[INPUT]
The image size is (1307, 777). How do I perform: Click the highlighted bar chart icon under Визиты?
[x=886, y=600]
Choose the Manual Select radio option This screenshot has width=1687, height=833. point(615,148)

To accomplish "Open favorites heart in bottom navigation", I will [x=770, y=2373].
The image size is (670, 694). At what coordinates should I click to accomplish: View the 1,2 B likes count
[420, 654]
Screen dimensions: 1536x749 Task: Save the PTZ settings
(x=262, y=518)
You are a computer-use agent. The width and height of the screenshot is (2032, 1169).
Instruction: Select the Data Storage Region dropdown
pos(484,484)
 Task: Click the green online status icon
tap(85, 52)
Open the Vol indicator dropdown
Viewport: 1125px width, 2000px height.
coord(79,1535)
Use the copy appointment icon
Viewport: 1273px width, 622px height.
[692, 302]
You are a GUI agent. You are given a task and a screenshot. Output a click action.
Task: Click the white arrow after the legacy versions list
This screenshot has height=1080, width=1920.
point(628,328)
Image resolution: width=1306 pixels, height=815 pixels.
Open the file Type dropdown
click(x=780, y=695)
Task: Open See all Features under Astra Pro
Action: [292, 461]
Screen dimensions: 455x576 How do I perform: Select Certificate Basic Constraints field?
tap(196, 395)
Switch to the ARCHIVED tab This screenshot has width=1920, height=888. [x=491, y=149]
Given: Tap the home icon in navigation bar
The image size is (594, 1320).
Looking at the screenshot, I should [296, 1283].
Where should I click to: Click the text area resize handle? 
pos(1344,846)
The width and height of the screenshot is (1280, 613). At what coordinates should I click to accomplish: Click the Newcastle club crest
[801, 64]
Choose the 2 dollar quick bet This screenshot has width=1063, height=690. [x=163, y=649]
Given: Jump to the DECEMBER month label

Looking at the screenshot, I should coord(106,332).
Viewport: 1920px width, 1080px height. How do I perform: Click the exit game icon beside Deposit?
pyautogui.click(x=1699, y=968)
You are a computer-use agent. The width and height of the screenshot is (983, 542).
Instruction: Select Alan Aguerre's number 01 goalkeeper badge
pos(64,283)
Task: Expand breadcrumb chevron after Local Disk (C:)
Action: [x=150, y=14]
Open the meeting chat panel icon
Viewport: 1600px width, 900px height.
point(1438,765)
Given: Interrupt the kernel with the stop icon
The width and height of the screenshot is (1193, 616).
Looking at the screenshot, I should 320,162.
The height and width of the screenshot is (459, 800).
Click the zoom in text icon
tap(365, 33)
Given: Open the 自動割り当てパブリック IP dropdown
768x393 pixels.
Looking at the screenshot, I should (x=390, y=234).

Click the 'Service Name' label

[YOUR GOAL]
Exactly the lines from the one with "Click the zoom in text icon" through the end of the entries, both included, should be written out, and no others.

[EXERCISE RESPONSE]
Click the zoom in text icon
tap(365, 33)
Given: Open the 自動割り当てパブリック IP dropdown
768x393 pixels.
Looking at the screenshot, I should (x=390, y=234).

Click the 'Service Name' label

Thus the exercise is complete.